File RELNOTES-1.8.2 of Package openafs

                       User-Visible OpenAFS Changes

OpenAFS 1.8.2

  All platforms

    * Fix OPENAFS-SA-2018-002: information leakage in RPC output variables
      Various RPC routines did not always initialize all output fields,
      exposing memory contents to network attackers.  The relevant RPCs include
      an AFSCB_ RPC, so cache managers are affected as well as servers.

  All server platforms

    * Fix OPENAFS-SA-2018-003: denial of service due to excess resource consumption
      Various RPCs were defined as allowing unbounded arrays as input, allowing
      an unauthenticated attacker to cause excess memory allocation and tie up
      network bandwidth by sending (or claiming to send) large input arrays.

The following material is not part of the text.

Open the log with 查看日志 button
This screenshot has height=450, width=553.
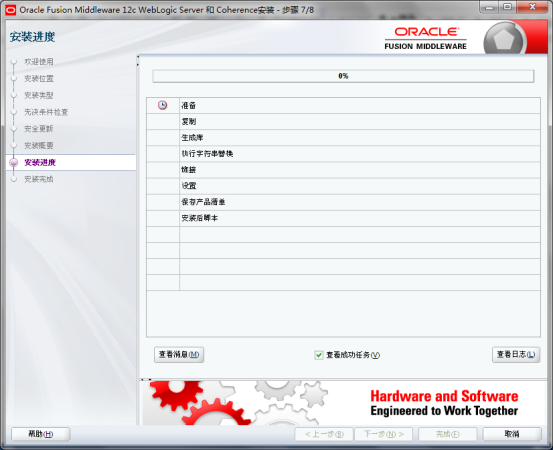coord(516,354)
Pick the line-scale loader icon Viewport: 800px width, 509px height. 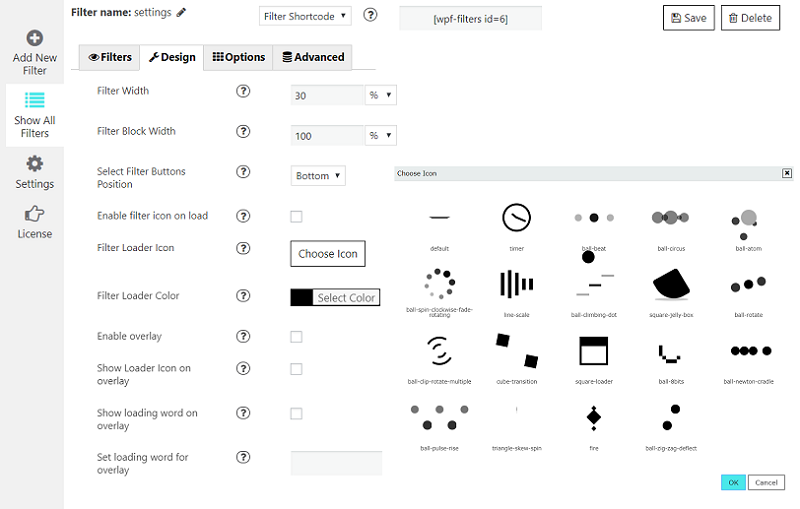(x=516, y=285)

    * Fix OPENAFS-SA-2018-001: unauthenticated volume operations via butc
      On systems using the in-tree backup system, the butc process was running
      with administrative credentials, but accepted incoming RPCs over
      unauthenticated connections; these incoming RPCs in turn triggered
      outgoing RPCs using the administrative credentials.  Unauthenticated
      attackers could construct volue dumps containing arbitrary contents
      and cause these dumps to be restored and overwrite arbitrary volume
      contents; afterward, the backup database could be restored to its
      initial state, hiding evidence of the unauthorized changes.

      Running butc with -localauth now requires authenticated incoming
      connections, and the backup utility makes authenticated connections to
      the butc.  Audit capabilities have been added to the butc RPC handlers.
      Command-line arguments are provided to retain the (insecure) historical
      behavior until all systems have been upgraded.